WHAT YOU HAVE TO DO ▸ Count every line below that contains "Sort", then give that count and nothing else.
──────────
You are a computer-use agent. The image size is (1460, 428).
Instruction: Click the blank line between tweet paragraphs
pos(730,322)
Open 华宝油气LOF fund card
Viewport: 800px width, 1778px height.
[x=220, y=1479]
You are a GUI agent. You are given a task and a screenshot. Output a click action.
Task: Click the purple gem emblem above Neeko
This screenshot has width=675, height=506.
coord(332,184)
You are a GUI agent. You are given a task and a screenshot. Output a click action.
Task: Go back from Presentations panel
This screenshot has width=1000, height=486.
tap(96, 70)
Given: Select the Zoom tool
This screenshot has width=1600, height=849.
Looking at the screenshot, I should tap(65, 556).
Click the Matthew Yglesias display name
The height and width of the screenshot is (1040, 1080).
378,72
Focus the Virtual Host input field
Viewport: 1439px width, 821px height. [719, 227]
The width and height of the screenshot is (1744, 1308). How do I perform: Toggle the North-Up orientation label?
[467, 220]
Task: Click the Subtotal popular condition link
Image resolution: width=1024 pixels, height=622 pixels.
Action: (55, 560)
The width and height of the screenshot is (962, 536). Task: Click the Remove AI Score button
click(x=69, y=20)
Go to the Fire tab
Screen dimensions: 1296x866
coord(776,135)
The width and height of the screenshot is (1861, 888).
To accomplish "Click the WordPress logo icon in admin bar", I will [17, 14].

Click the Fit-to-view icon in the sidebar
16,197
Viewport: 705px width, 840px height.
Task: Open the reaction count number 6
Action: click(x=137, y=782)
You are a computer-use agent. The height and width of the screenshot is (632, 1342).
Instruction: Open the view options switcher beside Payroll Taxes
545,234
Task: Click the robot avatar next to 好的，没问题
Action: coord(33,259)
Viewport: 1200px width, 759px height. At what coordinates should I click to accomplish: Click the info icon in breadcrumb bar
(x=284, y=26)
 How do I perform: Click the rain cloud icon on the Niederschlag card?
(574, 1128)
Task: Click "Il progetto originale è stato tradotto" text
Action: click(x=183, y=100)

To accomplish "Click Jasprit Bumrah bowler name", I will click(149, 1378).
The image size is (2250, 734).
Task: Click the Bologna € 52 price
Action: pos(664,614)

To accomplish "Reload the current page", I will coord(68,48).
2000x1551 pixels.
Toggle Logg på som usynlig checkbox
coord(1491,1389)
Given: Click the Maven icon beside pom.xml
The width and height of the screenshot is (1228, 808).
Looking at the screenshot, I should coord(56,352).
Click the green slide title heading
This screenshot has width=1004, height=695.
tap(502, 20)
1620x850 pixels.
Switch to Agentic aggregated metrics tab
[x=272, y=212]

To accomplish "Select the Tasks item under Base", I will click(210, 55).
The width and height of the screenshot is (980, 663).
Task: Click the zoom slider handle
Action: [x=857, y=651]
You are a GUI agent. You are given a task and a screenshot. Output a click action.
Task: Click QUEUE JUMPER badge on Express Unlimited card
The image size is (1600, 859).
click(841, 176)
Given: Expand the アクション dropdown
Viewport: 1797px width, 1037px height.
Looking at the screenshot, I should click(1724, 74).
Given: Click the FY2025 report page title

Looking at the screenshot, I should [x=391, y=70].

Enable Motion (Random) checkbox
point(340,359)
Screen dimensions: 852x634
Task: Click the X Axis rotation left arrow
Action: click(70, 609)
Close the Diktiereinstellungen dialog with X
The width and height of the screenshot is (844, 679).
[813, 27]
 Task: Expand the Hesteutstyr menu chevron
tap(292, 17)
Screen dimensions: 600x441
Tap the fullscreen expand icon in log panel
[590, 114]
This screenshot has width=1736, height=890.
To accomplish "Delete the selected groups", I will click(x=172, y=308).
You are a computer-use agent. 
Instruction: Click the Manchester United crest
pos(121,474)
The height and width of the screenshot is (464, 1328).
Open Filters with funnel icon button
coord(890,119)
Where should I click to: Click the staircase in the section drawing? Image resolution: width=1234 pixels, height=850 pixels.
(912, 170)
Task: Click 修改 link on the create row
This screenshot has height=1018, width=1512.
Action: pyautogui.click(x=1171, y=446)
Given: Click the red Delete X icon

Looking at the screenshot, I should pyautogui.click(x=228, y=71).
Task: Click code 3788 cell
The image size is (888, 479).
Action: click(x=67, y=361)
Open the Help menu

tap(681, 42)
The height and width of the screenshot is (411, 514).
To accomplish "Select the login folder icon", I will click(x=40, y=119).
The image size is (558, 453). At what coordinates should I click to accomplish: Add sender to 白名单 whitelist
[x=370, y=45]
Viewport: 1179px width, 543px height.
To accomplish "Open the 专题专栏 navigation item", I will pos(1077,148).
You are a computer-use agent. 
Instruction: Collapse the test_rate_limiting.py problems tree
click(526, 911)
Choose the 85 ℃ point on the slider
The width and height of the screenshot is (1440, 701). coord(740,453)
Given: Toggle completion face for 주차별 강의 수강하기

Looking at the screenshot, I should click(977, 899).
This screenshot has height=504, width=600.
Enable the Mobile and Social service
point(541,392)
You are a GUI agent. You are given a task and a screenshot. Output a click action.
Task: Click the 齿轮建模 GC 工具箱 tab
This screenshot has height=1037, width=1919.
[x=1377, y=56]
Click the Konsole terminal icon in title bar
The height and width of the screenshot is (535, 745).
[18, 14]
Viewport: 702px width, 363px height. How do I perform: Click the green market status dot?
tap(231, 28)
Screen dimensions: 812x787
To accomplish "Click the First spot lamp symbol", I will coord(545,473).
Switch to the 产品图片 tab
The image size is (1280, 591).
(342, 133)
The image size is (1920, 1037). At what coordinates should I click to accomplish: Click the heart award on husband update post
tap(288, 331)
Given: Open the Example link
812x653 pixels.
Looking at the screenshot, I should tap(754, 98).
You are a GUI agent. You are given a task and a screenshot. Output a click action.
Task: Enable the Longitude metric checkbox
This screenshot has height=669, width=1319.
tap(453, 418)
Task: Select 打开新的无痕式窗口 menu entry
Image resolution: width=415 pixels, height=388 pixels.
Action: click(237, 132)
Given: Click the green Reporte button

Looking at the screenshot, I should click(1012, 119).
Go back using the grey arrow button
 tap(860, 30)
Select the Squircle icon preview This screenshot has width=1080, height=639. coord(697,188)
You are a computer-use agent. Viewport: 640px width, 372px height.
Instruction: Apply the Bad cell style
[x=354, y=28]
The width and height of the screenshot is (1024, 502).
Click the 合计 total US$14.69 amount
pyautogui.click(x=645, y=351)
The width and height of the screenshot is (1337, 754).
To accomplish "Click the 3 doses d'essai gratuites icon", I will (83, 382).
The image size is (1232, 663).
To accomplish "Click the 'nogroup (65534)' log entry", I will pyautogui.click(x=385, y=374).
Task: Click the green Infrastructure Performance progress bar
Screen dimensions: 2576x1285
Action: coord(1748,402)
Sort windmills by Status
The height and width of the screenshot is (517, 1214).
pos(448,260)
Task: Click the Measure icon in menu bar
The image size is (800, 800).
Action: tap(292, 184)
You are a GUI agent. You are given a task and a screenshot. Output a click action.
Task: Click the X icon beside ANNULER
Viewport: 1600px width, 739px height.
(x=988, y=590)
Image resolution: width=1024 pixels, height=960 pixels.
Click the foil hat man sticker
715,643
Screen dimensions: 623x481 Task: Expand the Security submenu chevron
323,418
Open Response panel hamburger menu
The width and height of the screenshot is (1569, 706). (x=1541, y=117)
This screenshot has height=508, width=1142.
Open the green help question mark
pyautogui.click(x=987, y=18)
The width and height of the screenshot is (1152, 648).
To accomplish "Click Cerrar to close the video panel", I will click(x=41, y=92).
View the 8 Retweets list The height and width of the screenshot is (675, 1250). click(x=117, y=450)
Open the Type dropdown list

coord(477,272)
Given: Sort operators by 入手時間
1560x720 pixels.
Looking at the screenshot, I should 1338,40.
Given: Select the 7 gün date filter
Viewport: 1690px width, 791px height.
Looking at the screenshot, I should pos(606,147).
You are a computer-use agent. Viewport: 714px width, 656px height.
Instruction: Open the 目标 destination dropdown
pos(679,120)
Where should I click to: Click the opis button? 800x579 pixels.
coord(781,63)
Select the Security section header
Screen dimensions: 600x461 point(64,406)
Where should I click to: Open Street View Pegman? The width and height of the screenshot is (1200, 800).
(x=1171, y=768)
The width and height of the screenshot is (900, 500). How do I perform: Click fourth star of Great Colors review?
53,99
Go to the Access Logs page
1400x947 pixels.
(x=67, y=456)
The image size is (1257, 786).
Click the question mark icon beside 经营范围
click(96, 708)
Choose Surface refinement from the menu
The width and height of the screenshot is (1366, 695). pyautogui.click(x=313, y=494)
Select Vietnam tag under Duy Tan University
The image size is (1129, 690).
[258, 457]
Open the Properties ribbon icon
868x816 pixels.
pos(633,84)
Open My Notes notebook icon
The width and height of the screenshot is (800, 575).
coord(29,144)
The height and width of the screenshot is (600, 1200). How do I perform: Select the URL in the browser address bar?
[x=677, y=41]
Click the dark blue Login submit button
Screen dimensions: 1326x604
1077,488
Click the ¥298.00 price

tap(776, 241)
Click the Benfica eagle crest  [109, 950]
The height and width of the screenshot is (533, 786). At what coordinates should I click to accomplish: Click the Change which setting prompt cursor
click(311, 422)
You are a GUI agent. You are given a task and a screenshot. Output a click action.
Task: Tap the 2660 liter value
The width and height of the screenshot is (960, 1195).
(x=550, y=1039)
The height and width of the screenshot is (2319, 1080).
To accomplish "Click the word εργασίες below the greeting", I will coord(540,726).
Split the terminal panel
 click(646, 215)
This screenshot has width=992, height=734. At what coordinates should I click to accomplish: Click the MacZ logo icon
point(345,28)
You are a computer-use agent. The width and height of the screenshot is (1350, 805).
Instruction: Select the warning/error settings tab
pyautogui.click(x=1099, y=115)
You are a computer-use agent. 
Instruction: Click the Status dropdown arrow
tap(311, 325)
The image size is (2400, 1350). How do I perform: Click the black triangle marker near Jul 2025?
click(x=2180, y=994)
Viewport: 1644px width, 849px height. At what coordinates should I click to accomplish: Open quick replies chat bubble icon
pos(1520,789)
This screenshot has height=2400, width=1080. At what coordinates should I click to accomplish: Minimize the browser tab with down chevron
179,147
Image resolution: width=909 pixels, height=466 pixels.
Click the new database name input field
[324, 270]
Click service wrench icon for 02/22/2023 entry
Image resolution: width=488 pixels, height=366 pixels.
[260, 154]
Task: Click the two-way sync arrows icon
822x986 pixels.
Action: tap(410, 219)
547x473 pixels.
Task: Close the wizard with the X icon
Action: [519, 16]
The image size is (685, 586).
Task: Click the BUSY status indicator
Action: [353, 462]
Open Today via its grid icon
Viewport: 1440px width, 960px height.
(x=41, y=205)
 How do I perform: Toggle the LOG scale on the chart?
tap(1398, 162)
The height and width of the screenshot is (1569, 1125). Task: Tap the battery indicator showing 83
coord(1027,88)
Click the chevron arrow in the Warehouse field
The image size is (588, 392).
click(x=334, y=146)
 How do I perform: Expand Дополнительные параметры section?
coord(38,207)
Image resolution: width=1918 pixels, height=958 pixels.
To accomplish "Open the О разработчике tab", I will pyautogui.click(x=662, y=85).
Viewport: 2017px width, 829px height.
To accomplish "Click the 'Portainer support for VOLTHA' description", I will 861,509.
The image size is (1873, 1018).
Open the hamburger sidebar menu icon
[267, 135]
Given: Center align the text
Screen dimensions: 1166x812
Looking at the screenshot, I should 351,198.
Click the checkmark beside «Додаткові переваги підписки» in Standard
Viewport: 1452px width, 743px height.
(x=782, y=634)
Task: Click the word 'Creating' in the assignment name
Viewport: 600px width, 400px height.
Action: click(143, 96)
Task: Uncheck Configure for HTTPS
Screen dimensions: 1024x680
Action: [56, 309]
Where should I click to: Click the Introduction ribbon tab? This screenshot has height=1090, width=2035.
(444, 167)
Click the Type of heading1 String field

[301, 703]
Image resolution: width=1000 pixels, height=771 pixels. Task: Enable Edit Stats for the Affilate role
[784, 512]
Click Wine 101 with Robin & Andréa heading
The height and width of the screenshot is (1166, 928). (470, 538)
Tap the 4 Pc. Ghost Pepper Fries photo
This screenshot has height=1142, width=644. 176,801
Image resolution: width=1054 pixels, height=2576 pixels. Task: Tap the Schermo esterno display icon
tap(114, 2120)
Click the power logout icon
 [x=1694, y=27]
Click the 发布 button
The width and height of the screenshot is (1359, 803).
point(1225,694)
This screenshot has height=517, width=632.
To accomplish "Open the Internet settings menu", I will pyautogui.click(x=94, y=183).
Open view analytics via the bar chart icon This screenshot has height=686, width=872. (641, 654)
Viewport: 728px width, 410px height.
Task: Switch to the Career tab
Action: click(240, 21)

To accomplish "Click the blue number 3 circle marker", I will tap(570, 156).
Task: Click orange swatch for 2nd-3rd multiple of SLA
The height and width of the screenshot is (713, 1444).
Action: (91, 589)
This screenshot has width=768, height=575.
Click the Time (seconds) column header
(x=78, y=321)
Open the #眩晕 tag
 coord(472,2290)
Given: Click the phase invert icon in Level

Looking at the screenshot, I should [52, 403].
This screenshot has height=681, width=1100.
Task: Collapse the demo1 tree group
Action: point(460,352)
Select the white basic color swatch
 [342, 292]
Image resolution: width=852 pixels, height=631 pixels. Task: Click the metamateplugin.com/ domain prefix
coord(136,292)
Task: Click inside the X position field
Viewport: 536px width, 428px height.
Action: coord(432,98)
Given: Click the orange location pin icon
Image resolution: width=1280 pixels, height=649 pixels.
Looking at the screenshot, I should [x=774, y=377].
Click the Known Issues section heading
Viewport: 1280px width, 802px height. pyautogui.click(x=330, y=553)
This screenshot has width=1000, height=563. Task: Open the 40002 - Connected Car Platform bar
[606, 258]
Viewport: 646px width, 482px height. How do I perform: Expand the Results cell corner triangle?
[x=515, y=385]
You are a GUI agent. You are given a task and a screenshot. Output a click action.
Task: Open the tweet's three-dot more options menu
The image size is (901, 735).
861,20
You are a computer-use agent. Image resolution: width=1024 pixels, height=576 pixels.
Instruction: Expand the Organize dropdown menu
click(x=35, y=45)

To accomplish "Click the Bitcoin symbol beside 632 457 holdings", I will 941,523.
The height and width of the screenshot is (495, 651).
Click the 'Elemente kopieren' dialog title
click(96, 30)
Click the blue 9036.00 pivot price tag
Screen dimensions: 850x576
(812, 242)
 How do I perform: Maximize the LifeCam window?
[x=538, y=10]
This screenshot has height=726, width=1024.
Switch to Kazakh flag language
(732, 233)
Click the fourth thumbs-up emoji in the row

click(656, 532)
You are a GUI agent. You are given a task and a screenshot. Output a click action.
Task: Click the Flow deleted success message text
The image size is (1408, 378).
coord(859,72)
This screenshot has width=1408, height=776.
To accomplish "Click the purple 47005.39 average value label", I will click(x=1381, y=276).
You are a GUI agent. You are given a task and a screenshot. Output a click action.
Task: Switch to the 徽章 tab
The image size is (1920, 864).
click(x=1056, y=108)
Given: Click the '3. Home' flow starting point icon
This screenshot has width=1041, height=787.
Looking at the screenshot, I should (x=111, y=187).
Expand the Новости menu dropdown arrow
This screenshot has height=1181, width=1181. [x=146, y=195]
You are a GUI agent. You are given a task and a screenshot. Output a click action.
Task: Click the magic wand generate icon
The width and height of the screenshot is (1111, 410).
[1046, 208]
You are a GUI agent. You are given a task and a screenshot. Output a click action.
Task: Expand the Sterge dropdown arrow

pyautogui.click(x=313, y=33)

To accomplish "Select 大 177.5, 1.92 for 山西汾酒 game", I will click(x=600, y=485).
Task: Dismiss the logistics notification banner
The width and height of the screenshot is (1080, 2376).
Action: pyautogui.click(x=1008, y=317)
──────────
RESPONSE BOX ▸ 2